### WRITTEN TASK
Copy out the following text about the pint traceback raised by Quantity.to("%") in full, unchanged.

+++ TEXT SEGMENT

As you can see, it all works as expected except for the last (commented) line, where I check the use of % in Quantity.to(), and which raises the following exception:

Traceback (most recent call last):
  File "/home/carlos/.config/VSCodium/User/globalStorage/buenon.scratchpads/scratchpads/56b8016bc5c16deae167b5cfb0a76e9f/scratch52.py", line 29, in <module>
    assert c.to("%").m == 50  # <-- this raises an exception
  File "/home/carlos/src/pint/pint/facets/plain/quantity.py", line 520, in to
    other = to_units_container(other, self._REGISTRY)
  File "/home/carlos/src/pint/pint/util.py", line 901, in to_units_container
    return registry._parse_units(unit_like)
  File "/home/carlos/src/pint/pint/facets/nonmultiplicative/registry.py", line 66, in _parse_units
    return super()._parse_units(input_string, as_delta, case_sensitive)
  File "/home/carlos/src/pint/pint/facets/plain/registry.py", line 1095, in _parse_units
    units = ParserHelper.from_string(input_string, self.non_int_type)
  File "/home/carlos/src/pint/pint/util.py", line 625, in from_string
    ret = build_eval_tree(gen).evaluate(
  File "/home/carlos/src/pint/pint/pint_eval.py", line 120, in evaluate
    raise DefinitionSyntaxError('missing unary operator "%s"' % op_text)

++++++
+++ DATA SECTION

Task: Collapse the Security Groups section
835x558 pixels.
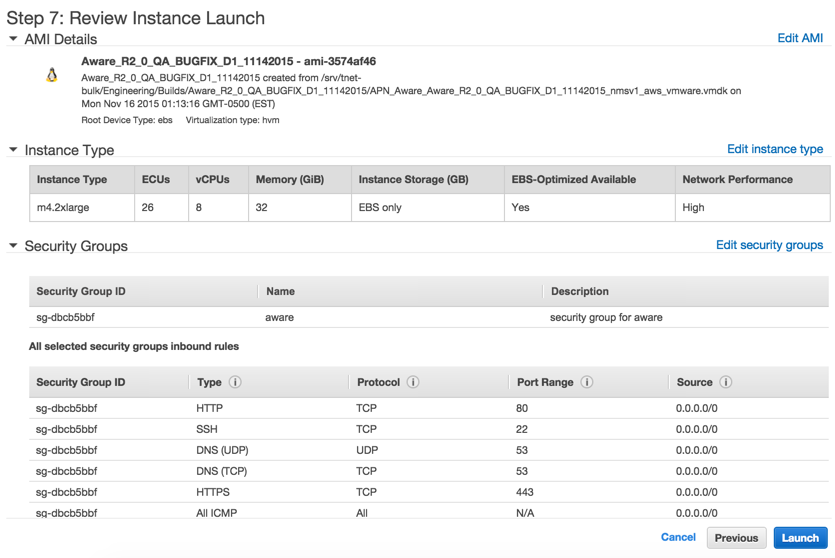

++++++

### FINAL RESULT
As you can see, it all works as expected except for the last (commented) line, where I check the use of % in Quantity.to(), and which raises the following exception:

Traceback (most recent call last):
  File "/home/carlos/.config/VSCodium/User/globalStorage/buenon.scratchpads/scratchpads/56b8016bc5c16deae167b5cfb0a76e9f/scratch52.py", line 29, in <module>
    assert c.to("%").m == 50  # <-- this raises an exception
  File "/home/carlos/src/pint/pint/facets/plain/quantity.py", line 520, in to
    other = to_units_container(other, self._REGISTRY)
  File "/home/carlos/src/pint/pint/util.py", line 901, in to_units_container
    return registry._parse_units(unit_like)
  File "/home/carlos/src/pint/pint/facets/nonmultiplicative/registry.py", line 66, in _parse_units
    return super()._parse_units(input_string, as_delta, case_sensitive)
  File "/home/carlos/src/pint/pint/facets/plain/registry.py", line 1095, in _parse_units
    units = ParserHelper.from_string(input_string, self.non_int_type)
  File "/home/carlos/src/pint/pint/util.py", line 625, in from_string
    ret = build_eval_tree(gen).evaluate(
  File "/home/carlos/src/pint/pint/pint_eval.py", line 120, in evaluate
    raise DefinitionSyntaxError('missing unary operator "%s"' % op_text)